Categories
1962-63

Social History 1962-63 #1

Saturday 1 December 1962

Actor Sean Connery, 32, married actress Diane Cilento, 25, in a secret ceremony at a Gibraltar registry office. Witnesses were two local taxi drivers. The couple spent their wedding night at the Rock Hotel, Gibraltar, before leaving to honeymoon in Spain.

Jellied eels are to go up in price, from 2s a bowl to 2s 6d. The last increase was in 1942 when the price leapt from 1s to 2s.

A rear-engined mini-car being built by the Rootes Group in Paisley, Scotland will be called the Imp, it was announced yesterday.

Two young beatniks were married yesterday, Linda Ellis and Richard Wardell. They borrowed the wedding ring and have no money. After the wedding, Richard said, “We intend to carry on our beatnik way of life.”

Events: an international caravan exhibition at Olympia and Bertram Mills’ Circus.

Cinema: West Side Story, The Longest Day, Lawrence of Arabia.

Television highlights: Grandstand, Dixon of Dock Green, Juke Box Jury.

Radio highlights: Sports Parade, Ted Heath Bandstand, Let’s Take a Spin.

Weather: early fog and frost. Outlook: little change.

Sunday 2 December 1962

Britain’s first ever 1 1/2 pint milk containers were delivered to doorsteps in London this morning.

Morphy Richards spin dryer £24 3s 0d (HP terms available).

“Put your favourite discs on the fabulous new Fidelity Duet Ampligram (pictured), pick up the mike and sing. From the loudspeaker comes the recorded vocal and your voice mixed!” No price-tag, but a booklet was available.

A new type of stingless aftershave lotion in the form of a jelly-like paste will be available soon – 5s 6d.

Television highlights: The Saint, with Roger Moore, Pinky and Perky, Perry Mason, with Raymond Burr; The Sudden Silence, a play starring Barry Foster (who later starred as Van der Valk).

Radio highlights: Pick of the Pops, 4pm – 5pm on the Light Programme.

Pop charts: 1. She Taught Me How to Yodel – Frank Ifield 2. Swiss Maid – Del Shannon 3. Let’s Dance – Chris Montez

Football highlights: Manchester City 2 – 4 Arsenal. The top two in the league, Tottenham Hotspur and Everton, played out a goalless draw in front of 60,000 fans.

The weather: fog and a heavy frost.

Monday 3 December 1962

Pictured, the Commonwealth Games medal table. The event finished on 1 December 1962 in Perth, Australia.

Mirror Group Newspapers Christmas Appeal: they requested funds for blind children, the deaf, orphans, plus money to buy coal for the elderly.

Stars threatened to take strike action against the BBC over pay. The BBC offered £18 18s, an increase of £10 10s minimum wage for a performance.

Cabbie drivers in Paris wanted to carry guns – bandits had killed nineteen drivers since 1945.

The Trades Union Congress was concerned about the spread of automation and the ‘robot peril’ with machines making more people unemployed.

Table Tennis: a dispute over a plan to ditch players aged 27 and over in favour of younger players. The newspapers carried county results alongside the football scores.

Television highlights: Blue Peter, Top of the Form, and Maigret.

• _TASK TO COMPLETE_:
Continue the social history of December 1962 from its final line, keeping to its day-by-day style.

• _Records for locating words and elements_:
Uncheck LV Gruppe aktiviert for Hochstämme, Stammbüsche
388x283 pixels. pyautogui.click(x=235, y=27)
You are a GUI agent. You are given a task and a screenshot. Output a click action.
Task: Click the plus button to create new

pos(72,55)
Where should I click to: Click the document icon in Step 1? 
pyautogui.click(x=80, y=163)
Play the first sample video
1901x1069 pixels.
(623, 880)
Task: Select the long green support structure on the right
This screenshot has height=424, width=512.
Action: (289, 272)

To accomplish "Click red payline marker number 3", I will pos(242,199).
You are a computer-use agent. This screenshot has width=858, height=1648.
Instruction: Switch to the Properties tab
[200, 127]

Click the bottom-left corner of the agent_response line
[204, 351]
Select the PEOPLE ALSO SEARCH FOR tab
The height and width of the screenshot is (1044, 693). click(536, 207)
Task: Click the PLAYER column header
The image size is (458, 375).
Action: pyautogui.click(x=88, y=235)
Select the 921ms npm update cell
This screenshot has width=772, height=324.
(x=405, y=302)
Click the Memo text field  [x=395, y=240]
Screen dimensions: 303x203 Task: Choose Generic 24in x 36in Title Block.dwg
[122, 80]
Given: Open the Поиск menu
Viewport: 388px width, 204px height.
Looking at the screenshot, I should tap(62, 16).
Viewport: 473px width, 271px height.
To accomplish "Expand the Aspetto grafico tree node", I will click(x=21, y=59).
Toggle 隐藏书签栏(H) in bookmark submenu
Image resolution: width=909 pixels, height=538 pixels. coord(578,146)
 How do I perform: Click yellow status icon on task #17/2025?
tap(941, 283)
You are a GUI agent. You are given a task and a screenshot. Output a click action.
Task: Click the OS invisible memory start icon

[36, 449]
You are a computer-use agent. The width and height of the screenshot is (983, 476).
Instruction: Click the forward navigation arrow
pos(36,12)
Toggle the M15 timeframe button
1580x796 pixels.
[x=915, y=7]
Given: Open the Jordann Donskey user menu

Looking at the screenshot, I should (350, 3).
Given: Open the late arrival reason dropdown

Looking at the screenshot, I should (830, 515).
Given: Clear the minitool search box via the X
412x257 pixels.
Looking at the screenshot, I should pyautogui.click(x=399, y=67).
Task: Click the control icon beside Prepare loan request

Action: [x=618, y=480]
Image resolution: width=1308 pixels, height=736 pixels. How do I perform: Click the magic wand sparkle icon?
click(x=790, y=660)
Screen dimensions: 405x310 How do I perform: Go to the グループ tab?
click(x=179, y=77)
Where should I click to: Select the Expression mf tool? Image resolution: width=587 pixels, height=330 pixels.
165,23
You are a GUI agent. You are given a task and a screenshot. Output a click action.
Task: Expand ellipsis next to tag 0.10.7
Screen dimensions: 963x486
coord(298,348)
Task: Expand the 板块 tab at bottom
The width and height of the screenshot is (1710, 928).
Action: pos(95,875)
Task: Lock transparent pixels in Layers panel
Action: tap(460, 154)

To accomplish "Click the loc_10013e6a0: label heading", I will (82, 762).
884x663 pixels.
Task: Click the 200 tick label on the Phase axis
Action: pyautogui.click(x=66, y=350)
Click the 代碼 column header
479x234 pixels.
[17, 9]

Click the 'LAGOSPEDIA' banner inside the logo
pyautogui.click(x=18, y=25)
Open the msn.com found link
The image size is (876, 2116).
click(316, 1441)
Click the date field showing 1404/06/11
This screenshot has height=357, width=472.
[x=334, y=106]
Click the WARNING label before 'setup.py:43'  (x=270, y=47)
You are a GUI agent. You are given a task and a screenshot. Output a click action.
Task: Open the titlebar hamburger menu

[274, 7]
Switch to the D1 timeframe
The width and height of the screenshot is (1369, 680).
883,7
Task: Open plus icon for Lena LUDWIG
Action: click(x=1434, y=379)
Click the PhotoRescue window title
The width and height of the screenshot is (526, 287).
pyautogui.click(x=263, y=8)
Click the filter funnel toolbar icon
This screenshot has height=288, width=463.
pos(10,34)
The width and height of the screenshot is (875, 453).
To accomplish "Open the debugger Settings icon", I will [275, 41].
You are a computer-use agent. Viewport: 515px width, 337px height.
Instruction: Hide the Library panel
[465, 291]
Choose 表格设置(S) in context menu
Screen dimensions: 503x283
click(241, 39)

• _ANSWER TO THIS PROBLEM_:
Radio highlights: Listen With Mother, Desert Island Discs (BBC), and Hit Parade (Radio Luxembourg).

The weather: sunny, less cold.

Tuesday 4 December 1962

Harold MacMillan may become a pop star. His spoken version of the old song She Didn’t Say Yes, She Didn’t Say No was recorded at the Tory conference and given a rock and roll backing and chorus. Sales to date – 2,000.

More people are now injured in British industry each month, 16,000, than the average total of our servicemen during World War Two, 10,667.

Chimneys cleaned for 10 1/2d. Simply drop Imp onto a bright fire and in minutes your chimney is clean and soot-free.

Motor Racing: Ferraris (pictured) may be the only threat to British cars in 1963, but watch out for Hondas. 

Television highlights: This Is Your Life, University Challenge, The Wall – a drama-documentary about the Berlin Wall.

Radio highlights: Housewives’ Choice, Workers’ Playtime, Pop to Bed 11.31 pm – 11.55pm.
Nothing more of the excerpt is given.